Таня была ростом ему примерно по грудь, поэтому, когда она решала поучить его жизни, она подходила к нему вплотную, задирала голову вверх, Артурка опускал свою вниз, грустно глядя на нее своими добрыми глазами, и Таня во всю дурь принималась на него орать, махая руками и бесясь от того, что он вообще никак не реагирует и даже не меняет выражение глаз.
— Вот хули ты не улыбаешься? Хули, я тебя спрашиваю, ты стоишь и нихуя никому не улыбаешься? Вот хули ты своим похоронным ебалом портишь мне весь пейзаж в баре? У нас тут что, похороны онаниста-неудачника? Нихуя, бля! У нас тут праздник! Ясно тебе? Веселый, бля, очень радостный праздник каждый день! Вот ты должен стоять и радоваться! Стоять, очень сильно радоваться и очень сильно улыбаться! Ясно тебе? Все, пшел вон, улыбаться. Заебали, ироды. Со свету меня так сживут. Нихуя не понимают, как надо работать. Что бы вы вообще тут без меня делали? С голоду бы все бы подохли, суки! С голоду и с тоски!
И уходила в бар хлопнуть с горя рюмашку.
Как-то незаметно в баре все чаще стала появляться Лера, жена Вити, неимоверно интеллигентная, очень похожая на благородную английскую леди, всех называющая исключительно на Вы и разительно отличающаяся от ненормальной Беркович.
Лера принялась облагораживать бар, привнося в его интерьер нотки эстетства, дух английской буржуазной роскоши, и заставляя меня нервно дергаться при каждом взгляде на счета за это эстетство.
Имитация старинных подсвечников на веранду — 2000 у. е. за штуку.
Шторы из ткани Ральф Лорен — 300 долларов за метр.

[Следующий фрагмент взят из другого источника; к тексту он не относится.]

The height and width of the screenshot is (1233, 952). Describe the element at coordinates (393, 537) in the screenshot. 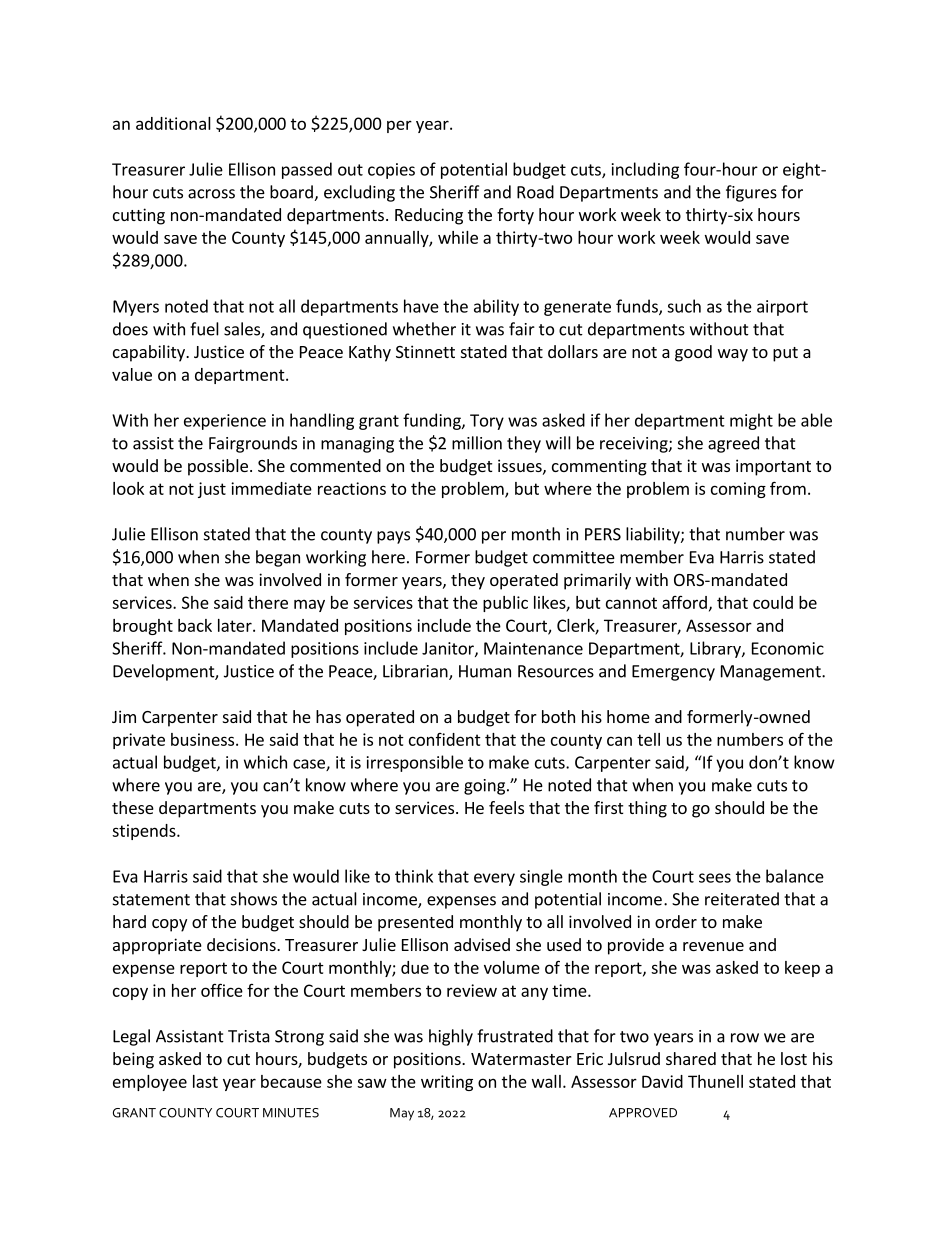

I see `pays` at that location.
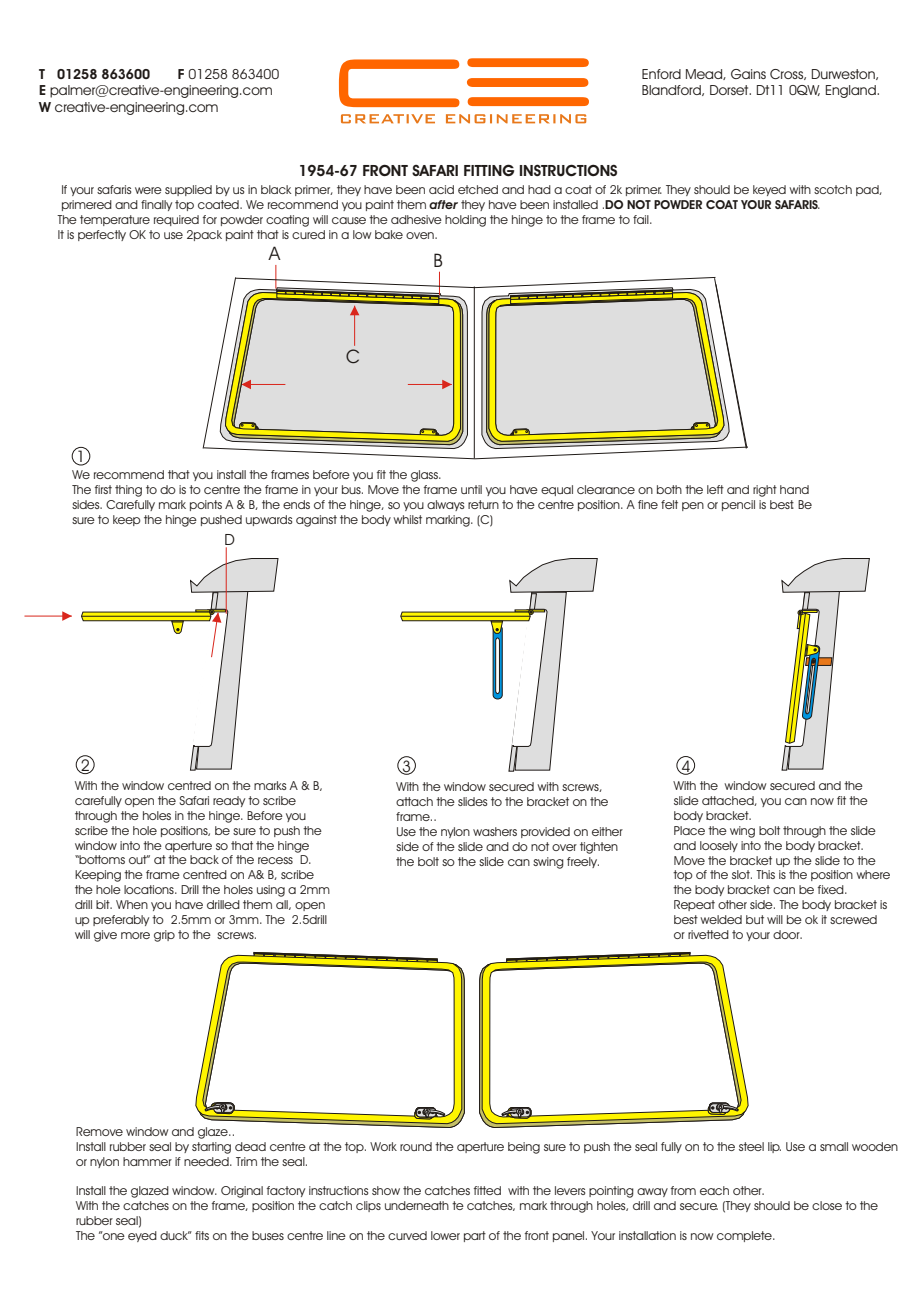 Image resolution: width=924 pixels, height=1307 pixels. Describe the element at coordinates (202, 1235) in the screenshot. I see `fits` at that location.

Торшер на барную стойку — 3000 долларов.
И так далее, по списку.
Леру мы боготворили.
Готовы были сделать для нее все, что угодно.
Она была такая изысканная, такая воспитанная, такая культурная, она так элегантно возмущалась, если ей что-то не нравилось, и так интеллигентно просила о чем-то, что ей никто ни в чем не мог отказать.
Она нас восхищала.
А уж на фоне Беркович и подавно.
Они были как черт и ангел — обе увлекались кокаином, обе много пили, только Лера предпочитала розовое шампанское и джин-тоник с двумя дольками лайма, а Беркович хлопала водку, запивая ее квасом.
Они были подругами.
Такими разными, такими абсолютно противоположными, но все же подругами. Мы любили их обеих, а Таню, вдобавок, еще и ненавидели всем сердцем.
Таня на досуге занималась моим воспитанием, помимо того, что просто учила, как жить, она вдалбливала в меня всеми доступными ей способами (а вариаций была масса), как нужно управлять заведением, аргументируя это тем, что, если она помрет или мы ее со свету сживем, Москва сгниет с тоски и скуки, так как никто не знает, как правильно надо народ веселить в нашем городе.
Народ она и, правда, веселить умела — бар забивался по выходным до отказа, а сама она все чаще и чаще уходила в многодневные запои.
Москва с удовольствием осваивала новый вид отдыха — народ начинал приходить часов в 10–11 вечера сытый после ужинов в ресторанах, гламурно и разговорчиво напивался разнообразной алкогольностью, и к часу ночи наши маленькие 120 квадратных метров превращались в очаг разврата и порока — к бару было не протолкнуться, девушки визжали под знакомые хиты, очередь на входе и пробка из машин на бульварах стали нашей достопримечательностью.
Людям нравилась атмосфера: в небольшом помещении все друг друга видели и, как правило, все друг друга знали, ввиду жесткого фейсконтроля чужих и людей с улицы здесь не было, и поэтому можно было расслабиться и позволить себе многое.